Cloud instances do not always allow SSH access. Use the cloud provider's control-plane APIs to capture volatile state. API calls are read-only and do not modify the instance.

AWS

# Instance metadata — identify target
INSTANCE_ID="i-0abc123def456"
REGION="us-east-1"

# Running processes via SSM Run Command (no SSH required)
aws ssm send-command \
  --instance-ids "$INSTANCE_ID" \
  --document-name "AWS-RunShellScript" \
  --parameters commands='["ps auxwwef; ss -tunap; lsmod; ls -la /proc/*/exe 2>/dev/null | grep deleted"]' \
  --region "$REGION"

# Instance state and recent changes
aws ec2 describe-instances --instance-ids "$INSTANCE_ID" --region "$REGION" \
  --query 'Reservations[].Instances[].{State:State.Name,LaunchTime:LaunchTime,SecurityGroups:SecurityGroups}'

# Performance metrics — CPU spike may indicate crypto mining or exfiltration
aws cloudwatch get-metric-data \
  --metric-data-queries '[{"Id":"cpu","MetricStat":{"Metric":{"Namespace":"AWS/EC2","MetricName":"CPUUtilization","Dimensions":[{"Name":"InstanceId","Value":"'$INSTANCE_ID'"}]},"Period":300,"Stat":"Average"}}]' \
  --start-time "$(date -u -d '2 hours ago' +%Y-%m-%dT%H:%M:%SZ)" \
  --end-time "$(date -u +%Y-%m-%dT%H:%M:%SZ)" \
  --region "$REGION"

# CloudTrail — API calls made by or against this instance in last 2 hours
aws cloudtrail lookup-events \
  --lookup-attributes AttributeKey=ResourceName,AttributeValue="$INSTANCE_ID" \
  --start-time "$(date -u -d '2 hours ago' +%Y-%m-%dT%H:%M:%SZ)" \
  --region "$REGION" | jq '.Events[] | {EventTime, EventName, Username: .Username, SourceIP: .CloudTrailEvent | fromjson | .sourceIPAddress}'

# Security group changes — detect unauthorized firewall modifications
aws cloudtrail lookup-events \
  --lookup-attributes AttributeKey=EventName,AttributeValue=AuthorizeSecurityGroupIngress \
  --start-time "$(date -u -d '24 hours ago' +%Y-%m-%dT%H:%M:%SZ)" \
  --region "$REGION"

Azure

RESOURCE_GROUP="my-rg"
VM_NAME="my-vm"
SUBSCRIPTION="00000000-0000-0000-0000-000000000000"
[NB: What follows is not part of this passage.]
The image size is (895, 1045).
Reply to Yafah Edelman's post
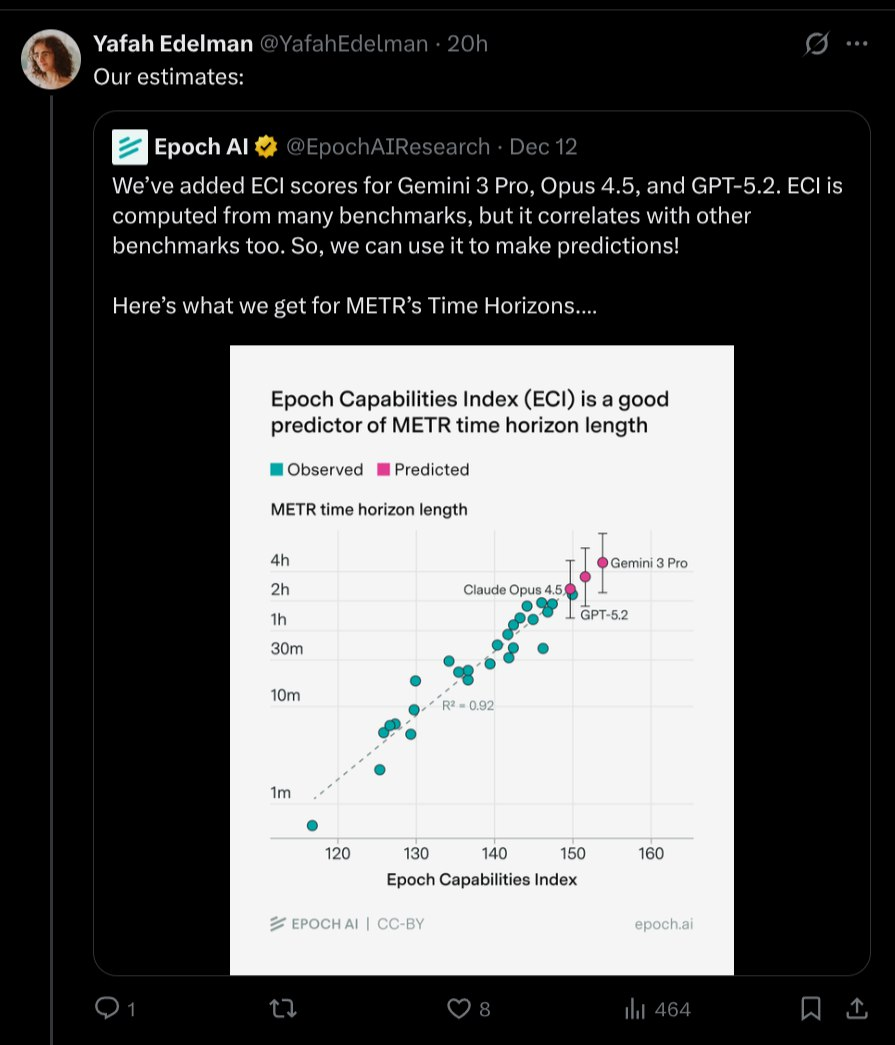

# Run volatile capture on VM (no SSH required via Run Command)
az vm run-command invoke \
  --resource-group "$RESOURCE_GROUP" \
  --name "$VM_NAME" \
  --command-id RunShellScript \
  --scripts "ps auxwwef; ss -tunap; lsmod; ls -la /proc/*/exe 2>/dev/null | grep deleted"
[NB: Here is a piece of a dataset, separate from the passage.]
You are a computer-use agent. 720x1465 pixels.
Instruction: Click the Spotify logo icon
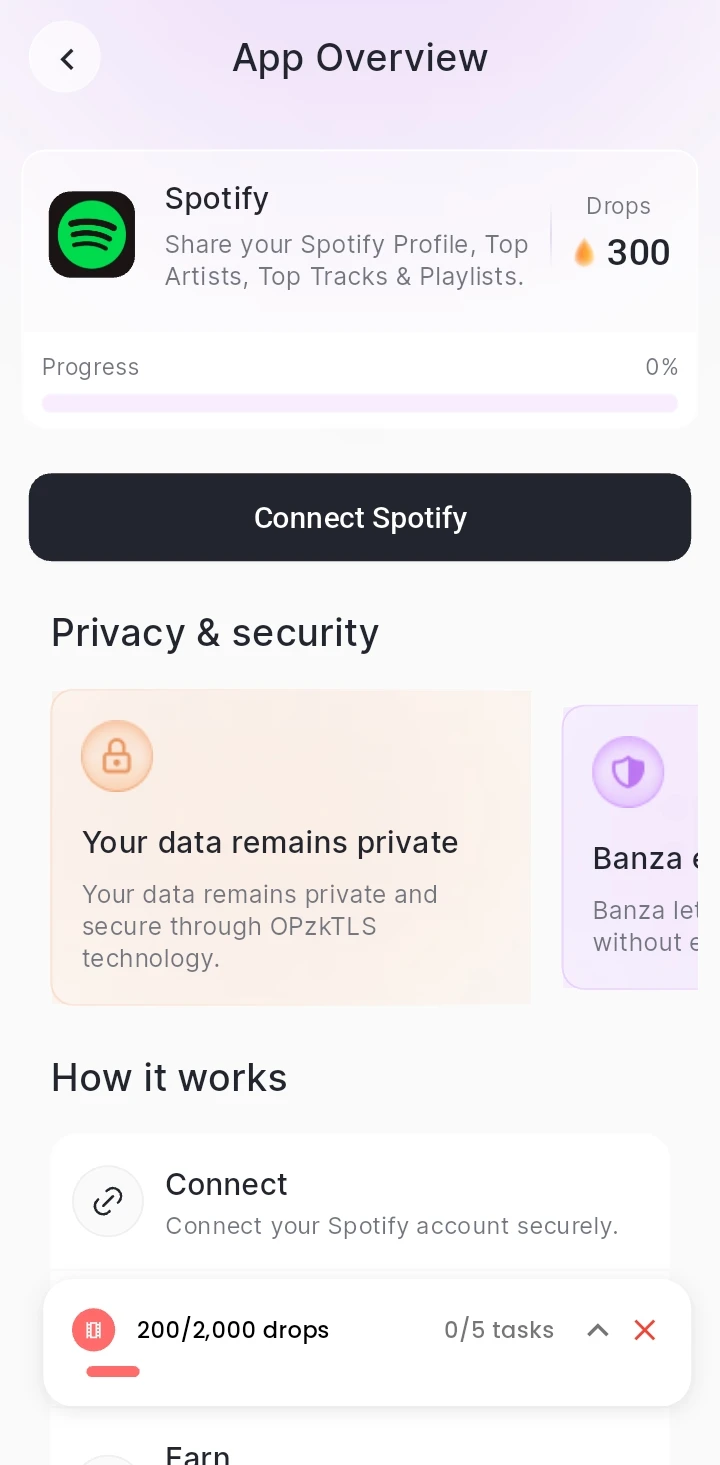[x=91, y=234]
# Activity log — control-plane events last 2 hours
az monitor activity-log list \
  --resource-group "$RESOURCE_GROUP" \
  --start-time "$(date -u -d '2 hours ago' +%Y-%m-%dT%H:%M:%SZ)" \
  --query '[].{caller:caller,operation:operationName.localizedValue,status:status.localizedValue,time:eventTimestamp}' \
  --output table

# VM instance view — running extensions and power state
az vm get-instance-view \
  --resource-group "$RESOURCE_GROUP" \
  --name "$VM_NAME" \
  --query '{statuses:instanceView.statuses, extensions:instanceView.extensions}'

GCP

PROJECT="my-project"
ZONE="us-central1-a"
INSTANCE="my-vm"

# Run volatile capture (no SSH via OS Login or IAP)
gcloud compute ssh "$INSTANCE" --zone="$ZONE" --project="$PROJECT" \
  --command="ps auxwwef; ss -tunap; lsmod; ls -la /proc/*/exe 2>/dev/null | grep deleted"

# Instance description — metadata, service accounts, network
gcloud compute instances describe "$INSTANCE" \
  --zone="$ZONE" \
  --project="$PROJECT" \
  --format="json" | jq '{status, networkInterfaces, serviceAccounts, metadata, lastStartTimestamp}'

# Audit logs — admin and data access events last 2 hours
gcloud logging read \
  "resource.type=gce_instance AND resource.labels.instance_id=$(gcloud compute instances describe $INSTANCE --zone=$ZONE --format='value(id)') AND timestamp>\"$(date -u -d '2 hours ago' +%Y-%m-%dT%H:%M:%SZ)\"" \
  --project="$PROJECT" \
  --format="json" | jq '.[] | {timestamp, severity, protoPayload: .protoPayload.methodName}'

Cloud-specific red flags: IAM role assumption events immediately before the incident window; security group or firewall rule modifications opening inbound access; service account key creation during the incident window; VPC flow logs showing unexpected outbound traffic volume.